Your answer must be the exact lines from the one with "Click Use my current location" to the end of the data, both included, with no pictures.

[Material provided — start]

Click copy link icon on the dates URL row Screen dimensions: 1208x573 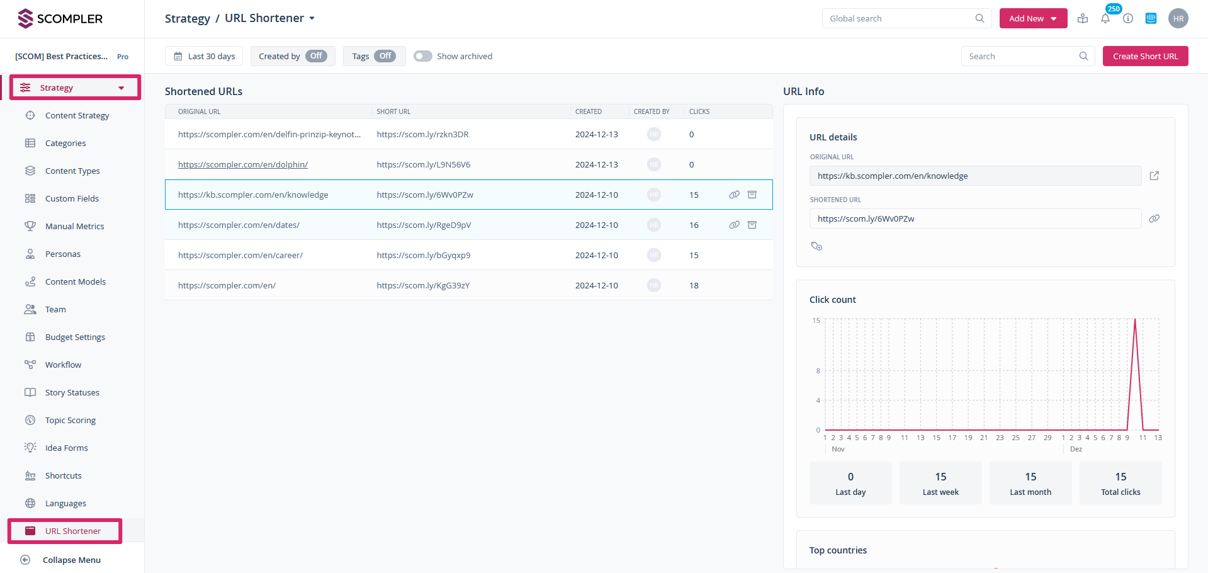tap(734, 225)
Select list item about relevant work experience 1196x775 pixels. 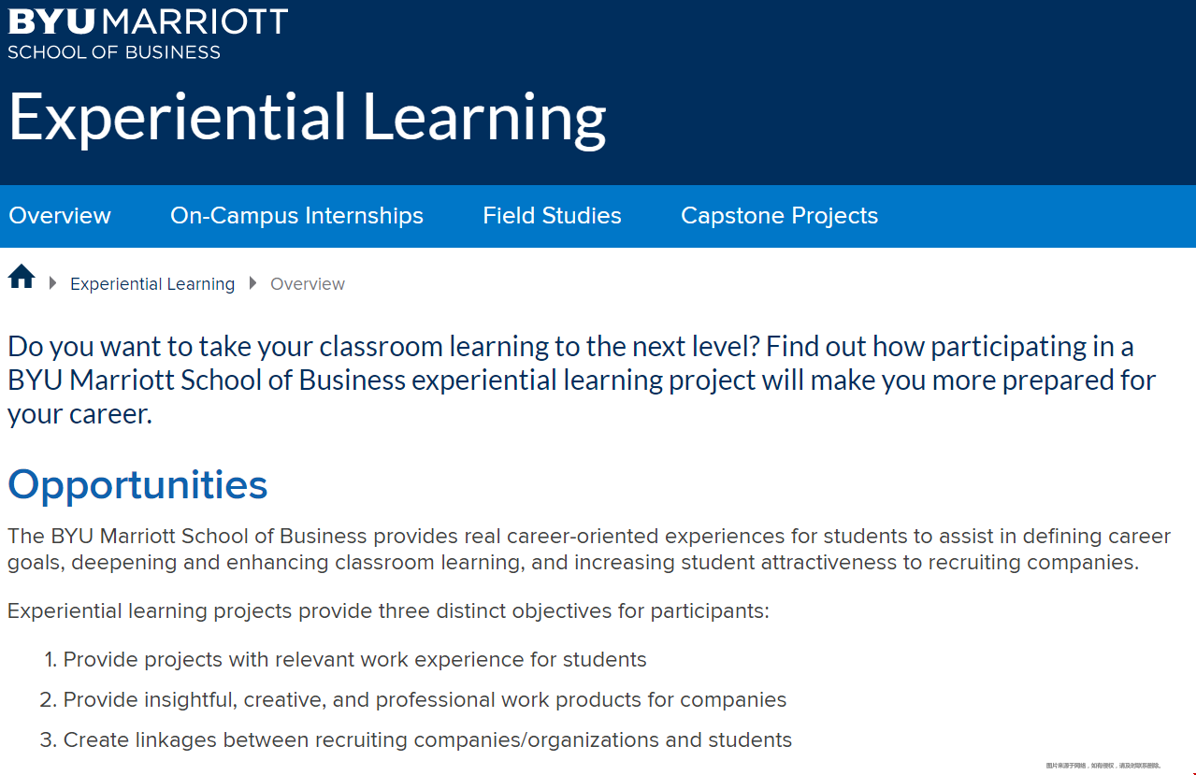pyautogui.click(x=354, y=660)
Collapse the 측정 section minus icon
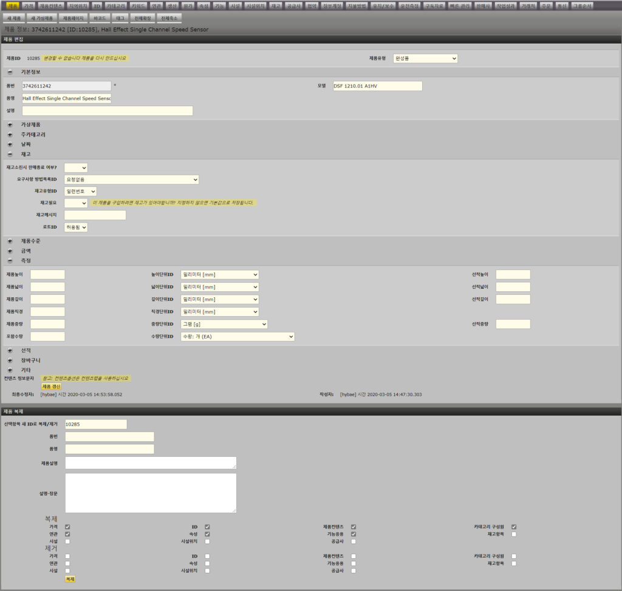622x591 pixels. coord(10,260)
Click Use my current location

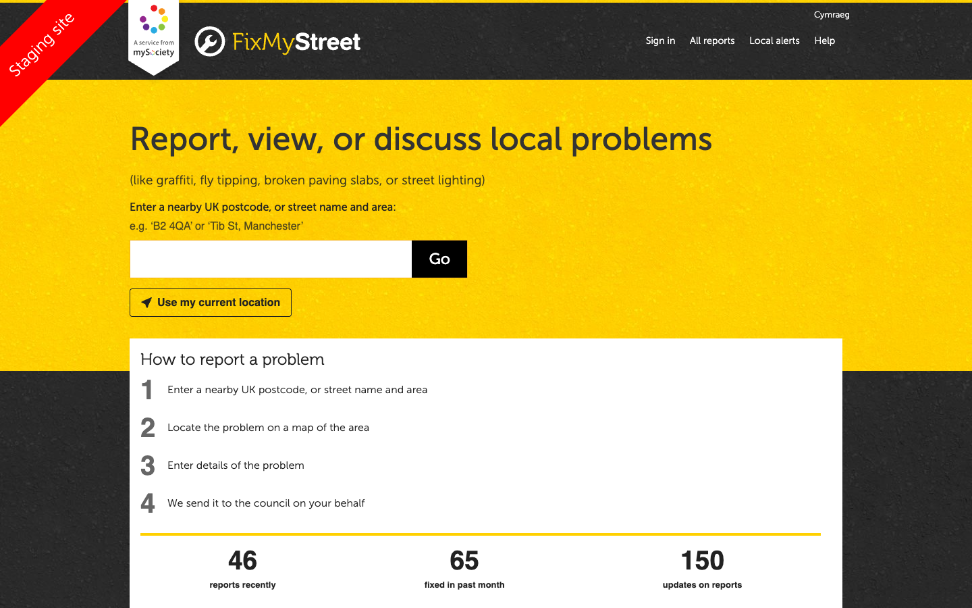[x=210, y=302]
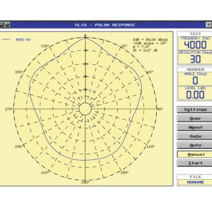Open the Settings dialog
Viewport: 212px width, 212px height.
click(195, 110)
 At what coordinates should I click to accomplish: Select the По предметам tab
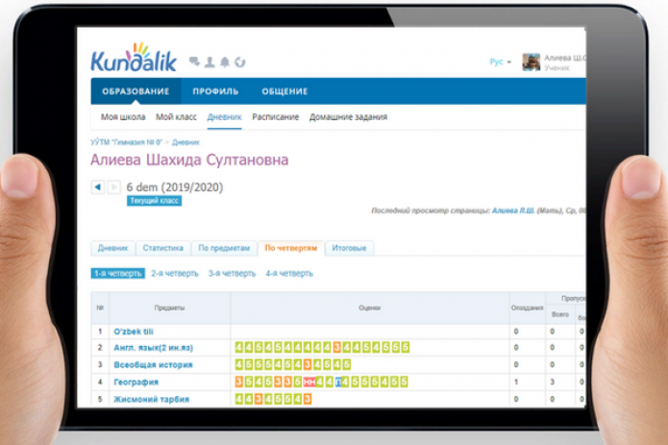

[Material provided — finish]

* **Exercise solution**:
Click Use my current location

[x=210, y=302]
Open the Settings dialog
Viewport: 212px width, 212px height.
click(195, 110)
 At what coordinates should I click to accomplish: Select the По предметам tab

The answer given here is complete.